Comparable to the style in which his use of quotations lends others’ ethos unto his own, it

is also a recurring theme of Letter from Birmingham Jail to draw comparisons between points of

the argument and notable events or situations in history. Dr. King offers several comparisons

between those individuals involved in civil rights demonstrations and ancient religious figures.

Supporters of direct action, who are labeled as participators in civil disobedience by King’s

political opponents, are compared to ancient Jews and Christians. These historical individuals,

according to Dr. King, defied the laws of their time in order to follow a “higher moral law.”

(King) In constructing this effective comparison, Dr. King builds his argument by claiming the

moral high ground for his own movement and ideology. This moral stance surely has a highly

motivating effect on those members of the audience who participate in direct action and

otherwise support desegregation, while perhaps causing some of the opponents of these

initiatives to reconsider their position.

Another highly effective comparison in this letter is that which is drawn connecting

segregation and “Hitler’s Germany”, in which once again the differences between legality and

morality are shown. For nearly all Americans, when any sort of parallel is drawn between an

individual, organization, or idea and Adolf Hitler or Nazi Germany, the principle or object being

compared is immediately regarded as something immoral and worthy of rejection. Dr. King

hopes to draw upon this cultural reflex by equating the institution of segregation with Nazism

while simultaneously connecting those individuals who resist segregation with freedom fighters

who combated the Nazi regime. There are also parallels implied between the victims of racial

attacks and genocide during World War 2 and the victims of racial attacks and segregation at the

present time. Any opponent of Dr. King’s will desire to resist his assertions that illegal direct

action is merited, and yet will be exceedingly reluctant to express as much, as doing so would

put them on the side of Nazi Germany in the comparison drawn. Using such a concrete example

that is still fresh in the nation’s cultural memory, having occurred only a few short decades ago,

puts the opponents of his argument in a difficult position.

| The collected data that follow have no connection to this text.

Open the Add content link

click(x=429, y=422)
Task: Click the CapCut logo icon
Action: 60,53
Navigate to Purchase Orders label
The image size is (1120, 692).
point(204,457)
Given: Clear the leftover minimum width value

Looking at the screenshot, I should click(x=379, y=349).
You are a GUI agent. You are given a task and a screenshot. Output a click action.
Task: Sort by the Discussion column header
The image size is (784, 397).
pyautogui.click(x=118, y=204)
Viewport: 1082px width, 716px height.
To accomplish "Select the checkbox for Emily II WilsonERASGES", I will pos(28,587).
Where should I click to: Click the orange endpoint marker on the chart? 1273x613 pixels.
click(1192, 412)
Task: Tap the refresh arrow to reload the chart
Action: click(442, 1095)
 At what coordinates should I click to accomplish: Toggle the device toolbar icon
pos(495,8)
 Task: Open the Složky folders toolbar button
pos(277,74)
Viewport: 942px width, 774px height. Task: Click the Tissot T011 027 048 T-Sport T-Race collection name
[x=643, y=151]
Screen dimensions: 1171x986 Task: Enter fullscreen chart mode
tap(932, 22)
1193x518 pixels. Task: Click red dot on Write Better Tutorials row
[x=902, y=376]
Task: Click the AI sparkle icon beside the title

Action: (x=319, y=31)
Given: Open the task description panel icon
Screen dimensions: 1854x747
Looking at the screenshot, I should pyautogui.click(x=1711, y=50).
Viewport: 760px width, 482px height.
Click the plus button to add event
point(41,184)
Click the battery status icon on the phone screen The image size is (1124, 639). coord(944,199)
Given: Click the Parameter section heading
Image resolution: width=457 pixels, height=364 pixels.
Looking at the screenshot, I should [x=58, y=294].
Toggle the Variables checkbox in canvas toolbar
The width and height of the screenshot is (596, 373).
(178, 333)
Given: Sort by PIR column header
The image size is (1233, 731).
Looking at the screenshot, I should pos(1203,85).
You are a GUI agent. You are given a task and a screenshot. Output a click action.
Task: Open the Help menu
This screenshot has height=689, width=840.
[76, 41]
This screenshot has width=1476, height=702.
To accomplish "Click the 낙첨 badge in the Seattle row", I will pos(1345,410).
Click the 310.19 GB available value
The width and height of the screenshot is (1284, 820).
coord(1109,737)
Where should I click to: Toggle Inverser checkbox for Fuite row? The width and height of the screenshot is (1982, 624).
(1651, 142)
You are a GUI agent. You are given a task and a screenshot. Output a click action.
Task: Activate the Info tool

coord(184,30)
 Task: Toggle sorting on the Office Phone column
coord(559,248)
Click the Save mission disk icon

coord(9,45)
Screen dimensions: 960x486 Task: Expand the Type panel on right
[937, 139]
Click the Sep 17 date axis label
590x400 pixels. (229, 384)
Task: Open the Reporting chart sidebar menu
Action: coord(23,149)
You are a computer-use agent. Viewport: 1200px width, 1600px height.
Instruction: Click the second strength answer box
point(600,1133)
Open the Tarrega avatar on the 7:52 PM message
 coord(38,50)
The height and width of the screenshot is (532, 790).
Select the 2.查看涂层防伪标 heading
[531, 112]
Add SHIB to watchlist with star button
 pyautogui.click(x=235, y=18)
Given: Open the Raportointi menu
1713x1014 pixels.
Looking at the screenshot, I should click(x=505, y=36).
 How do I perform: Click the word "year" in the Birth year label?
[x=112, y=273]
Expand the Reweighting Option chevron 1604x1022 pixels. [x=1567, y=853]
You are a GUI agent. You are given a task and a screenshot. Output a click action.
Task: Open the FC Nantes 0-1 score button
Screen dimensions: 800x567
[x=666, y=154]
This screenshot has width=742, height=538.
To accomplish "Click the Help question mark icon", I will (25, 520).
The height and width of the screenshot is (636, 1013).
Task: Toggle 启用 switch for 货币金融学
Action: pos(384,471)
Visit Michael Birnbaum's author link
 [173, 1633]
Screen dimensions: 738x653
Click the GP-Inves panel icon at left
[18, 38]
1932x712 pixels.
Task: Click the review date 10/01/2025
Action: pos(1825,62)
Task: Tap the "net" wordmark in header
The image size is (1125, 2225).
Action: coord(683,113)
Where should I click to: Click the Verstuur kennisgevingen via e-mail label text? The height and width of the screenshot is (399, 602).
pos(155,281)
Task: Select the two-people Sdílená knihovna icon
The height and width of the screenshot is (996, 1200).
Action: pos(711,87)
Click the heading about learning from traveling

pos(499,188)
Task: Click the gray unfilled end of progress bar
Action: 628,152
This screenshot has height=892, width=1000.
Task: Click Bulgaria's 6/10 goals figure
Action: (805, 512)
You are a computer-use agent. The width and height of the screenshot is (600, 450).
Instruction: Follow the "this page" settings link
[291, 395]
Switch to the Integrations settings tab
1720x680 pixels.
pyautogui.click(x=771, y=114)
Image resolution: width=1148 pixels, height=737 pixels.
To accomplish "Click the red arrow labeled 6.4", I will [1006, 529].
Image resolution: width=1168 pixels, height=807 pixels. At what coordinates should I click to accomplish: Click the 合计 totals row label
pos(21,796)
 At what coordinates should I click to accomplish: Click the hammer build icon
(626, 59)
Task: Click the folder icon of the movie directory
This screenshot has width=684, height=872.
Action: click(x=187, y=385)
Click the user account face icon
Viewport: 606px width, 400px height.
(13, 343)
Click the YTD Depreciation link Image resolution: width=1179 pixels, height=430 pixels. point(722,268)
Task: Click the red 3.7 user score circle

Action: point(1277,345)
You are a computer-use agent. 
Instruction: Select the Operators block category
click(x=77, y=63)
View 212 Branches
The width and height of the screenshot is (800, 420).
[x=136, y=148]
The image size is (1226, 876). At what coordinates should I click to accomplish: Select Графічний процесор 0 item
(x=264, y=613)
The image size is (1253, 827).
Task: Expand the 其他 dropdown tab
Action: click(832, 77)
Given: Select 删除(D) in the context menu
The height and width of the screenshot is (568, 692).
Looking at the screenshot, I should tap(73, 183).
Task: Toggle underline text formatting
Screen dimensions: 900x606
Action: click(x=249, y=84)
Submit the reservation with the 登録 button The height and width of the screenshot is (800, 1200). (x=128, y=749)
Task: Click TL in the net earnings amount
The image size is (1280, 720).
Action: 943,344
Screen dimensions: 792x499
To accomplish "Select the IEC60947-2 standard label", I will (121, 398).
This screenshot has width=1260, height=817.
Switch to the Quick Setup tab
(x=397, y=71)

With emotionally-driven language and a definitively moral and religious context

throughout, Letter from Birmingham Jail expresses an effective argument in favor of civil rights

movements’ direct action policies. Dr. King shows a comprehensive understanding of his

audience while masterfully applying the rhetorical devices of shocking diction, moving imagery,

quotation, and comparison. Though we as modern readers may not be members of the original

audience, the same breed of challenges which inspired this treatise to be crafted in 1963 are still

debated and continue to be relevant today. One need only refer to recent Supreme Court cases

pertaining to the consideration of race in college admissions, for example, to recognize that racial

injustice is still a point of contention in our society. By revisiting and maintaining in our cultural

conscience the messages taught in Letter from Birmingham Jail, these challenges will continue to

progress towards complete and just resolution. We as a nation will secure racial equality for all

only as we as individuals pursue justice and fairness for our neighbors. As Dr. King emphatically

declared, “Injustice anywhere is a threat to justice everywhere.” This historic document aids us

in our nation’s quest for social justice today just as inspiringly as when it was first published

over half a decade ago.

Works Cited

King, Martin Luther, Jr. Letter from Birmingham Jail. The Atlantic Monthly; August

1963; The Negro Is Your Brother; Volume 212, No. 2; pages 78-88.